== Data shown ==
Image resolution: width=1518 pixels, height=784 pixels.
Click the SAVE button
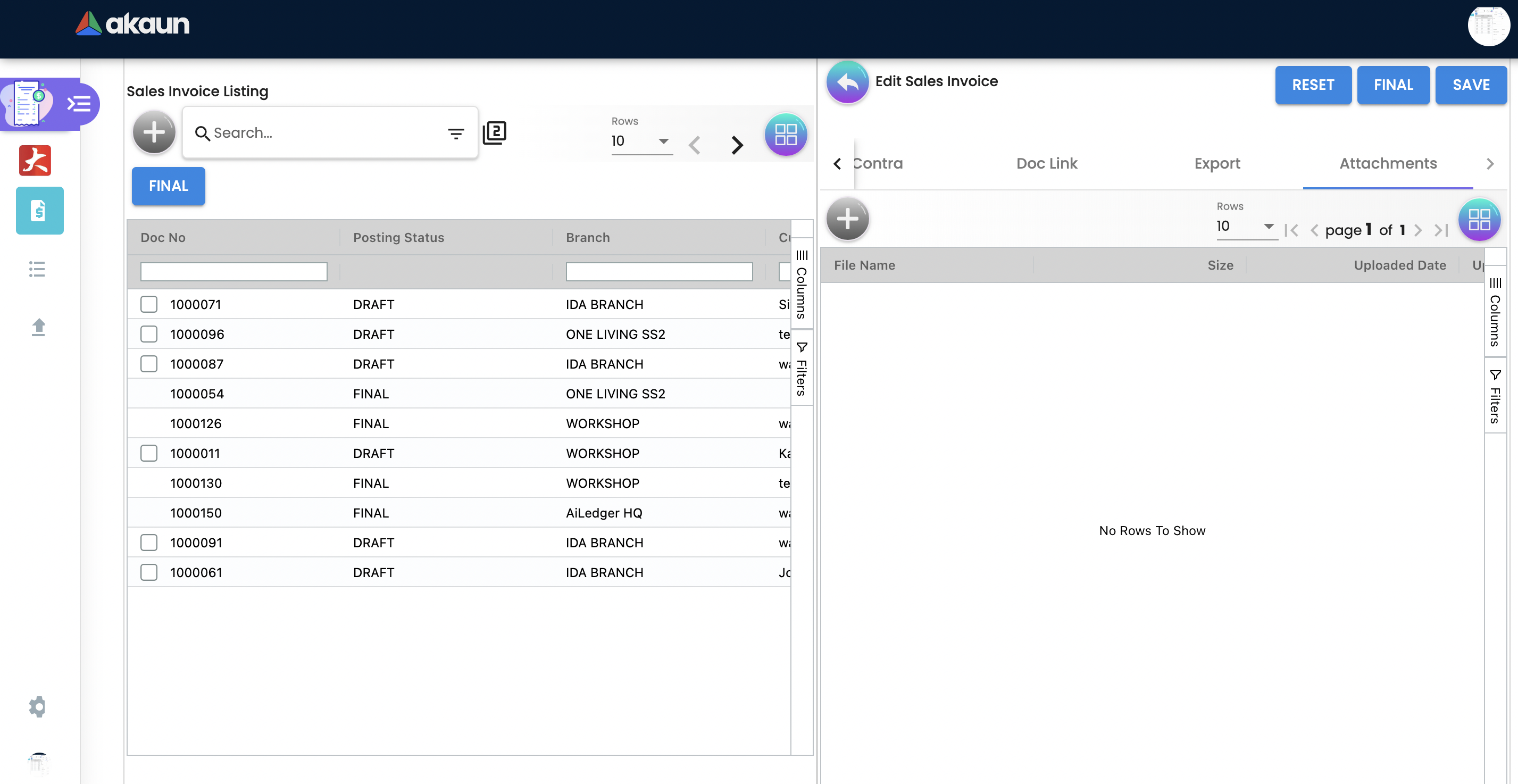click(1470, 85)
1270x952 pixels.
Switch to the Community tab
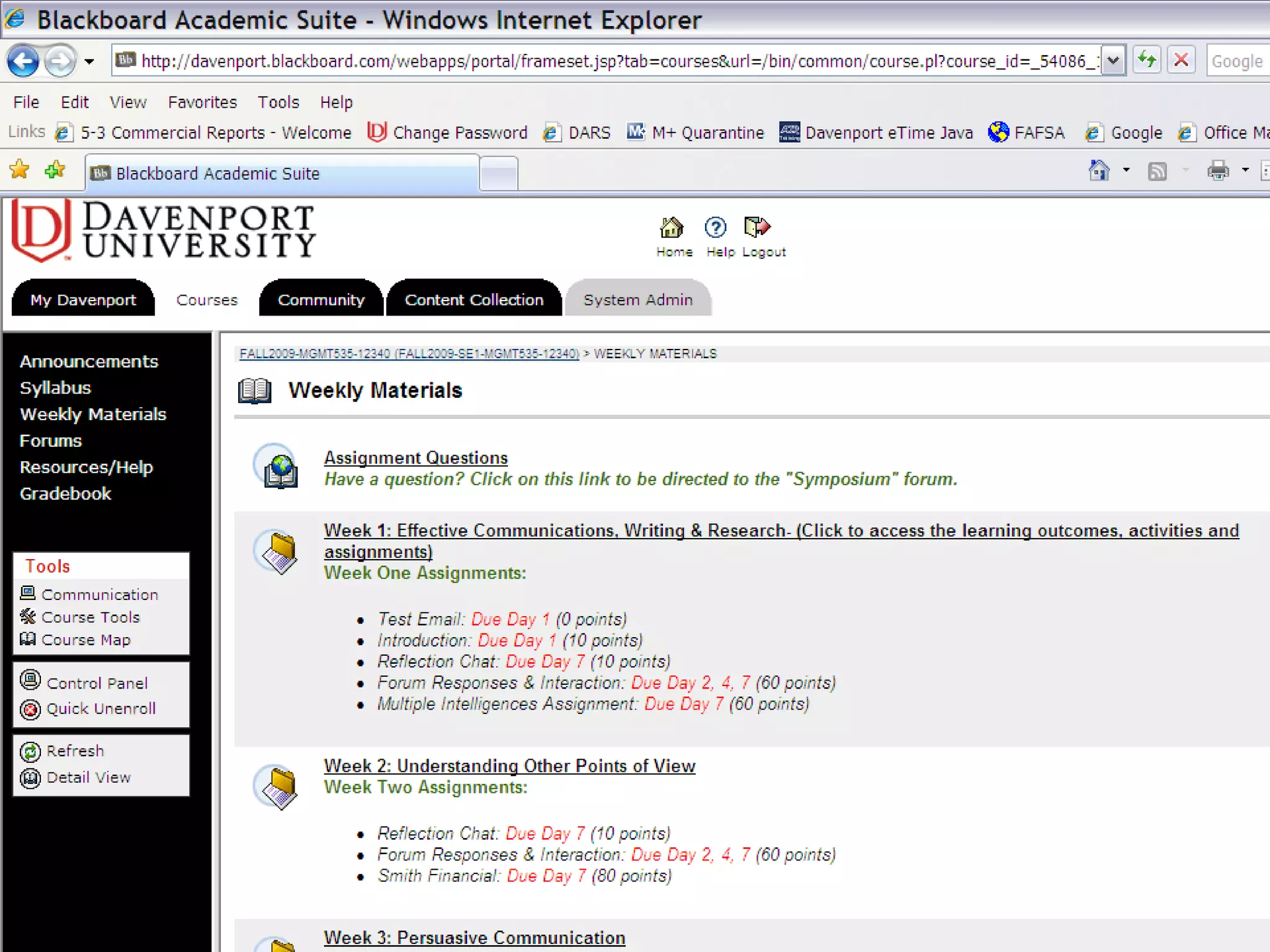click(321, 300)
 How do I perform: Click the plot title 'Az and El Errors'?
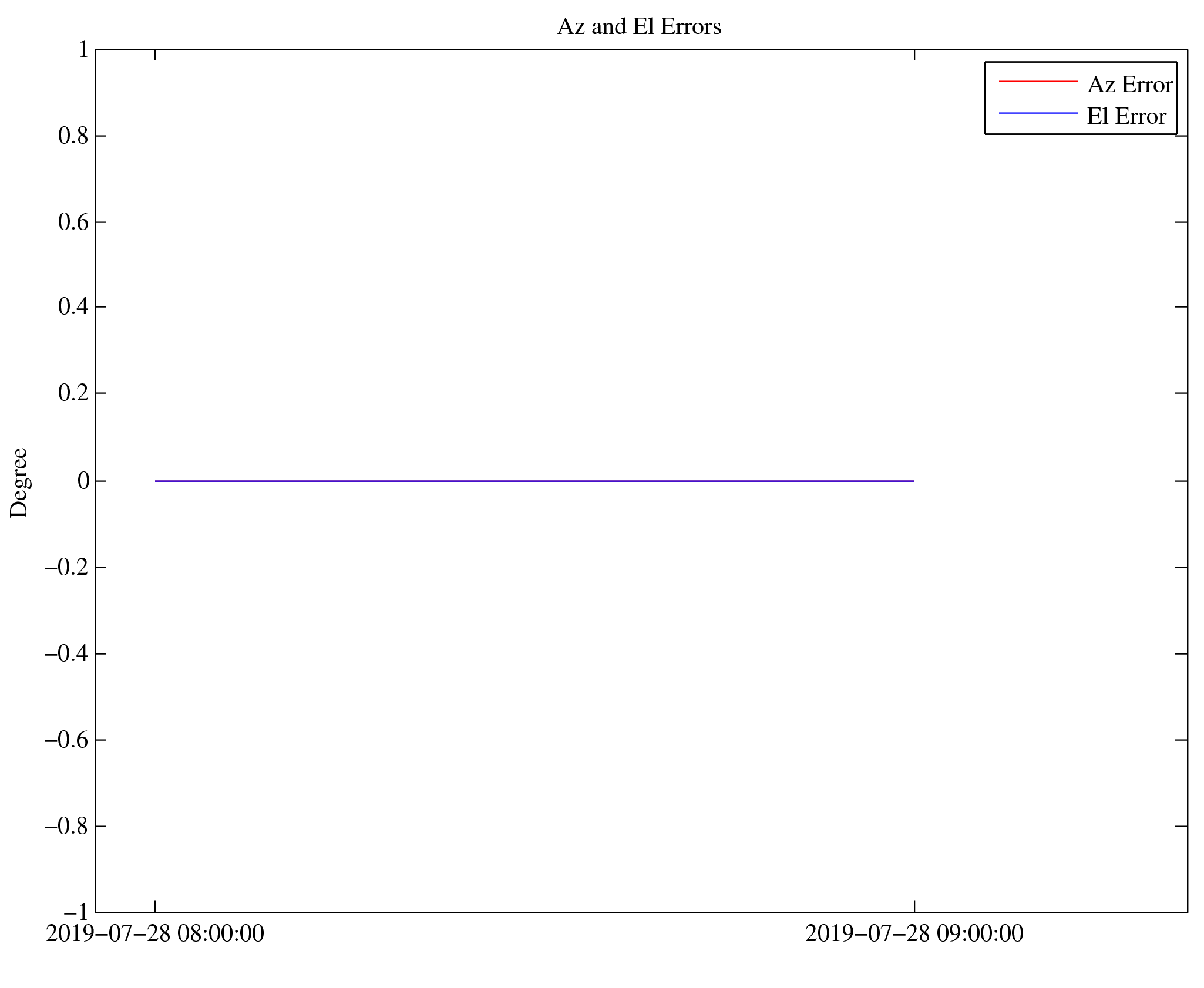pos(639,27)
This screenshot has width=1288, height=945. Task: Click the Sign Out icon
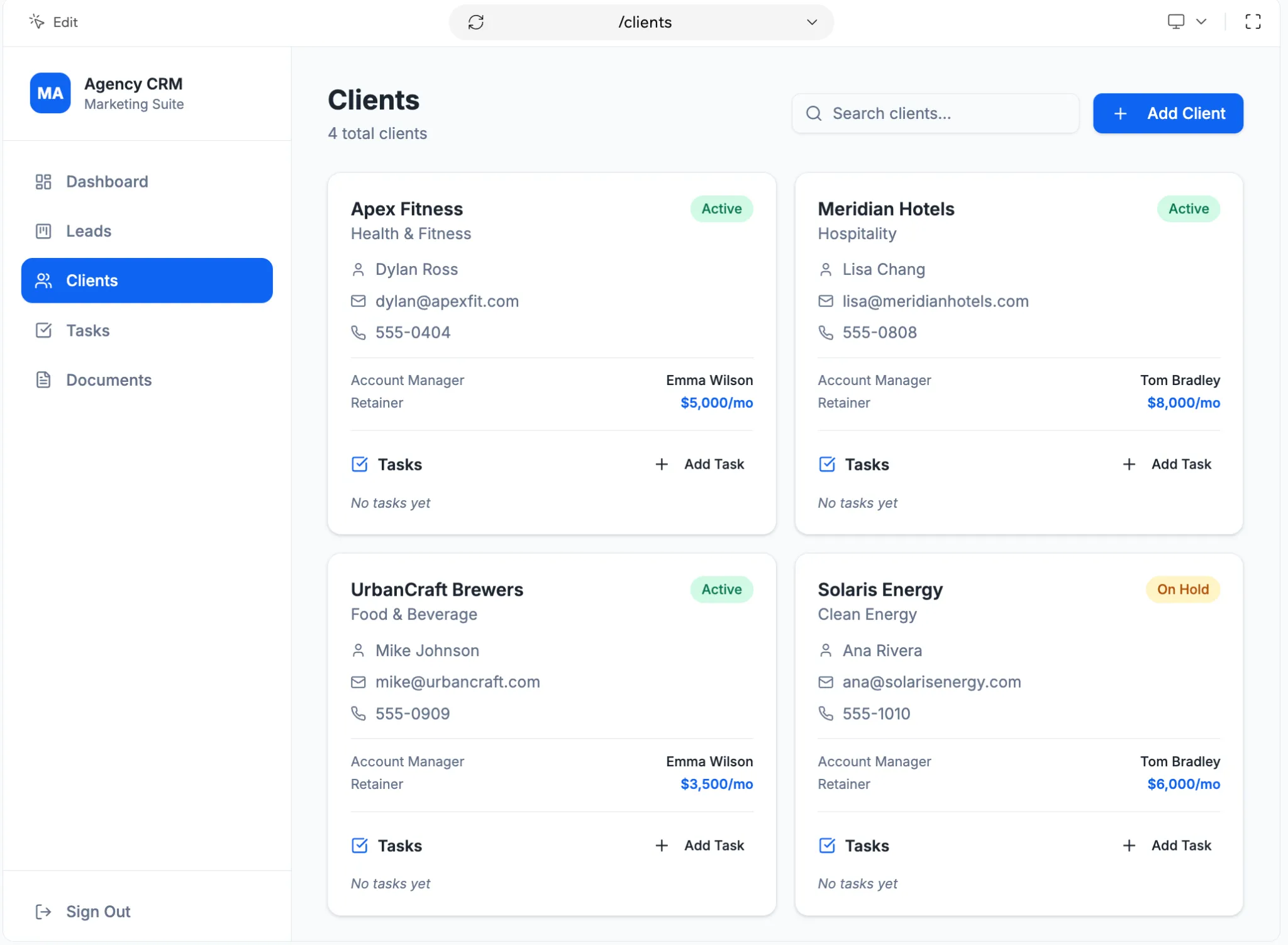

== What the task requires ==
Repeat the material above verbatim, with no pictures in the output.

== Result for this exercise ==
Image resolution: width=1518 pixels, height=784 pixels.
Click the SAVE button
click(1470, 85)
1270x952 pixels.
Switch to the Community tab
click(321, 300)
 How do I perform: Click the plot title 'Az and El Errors'?
pos(639,27)
This screenshot has width=1288, height=945. Task: Click the Sign Out icon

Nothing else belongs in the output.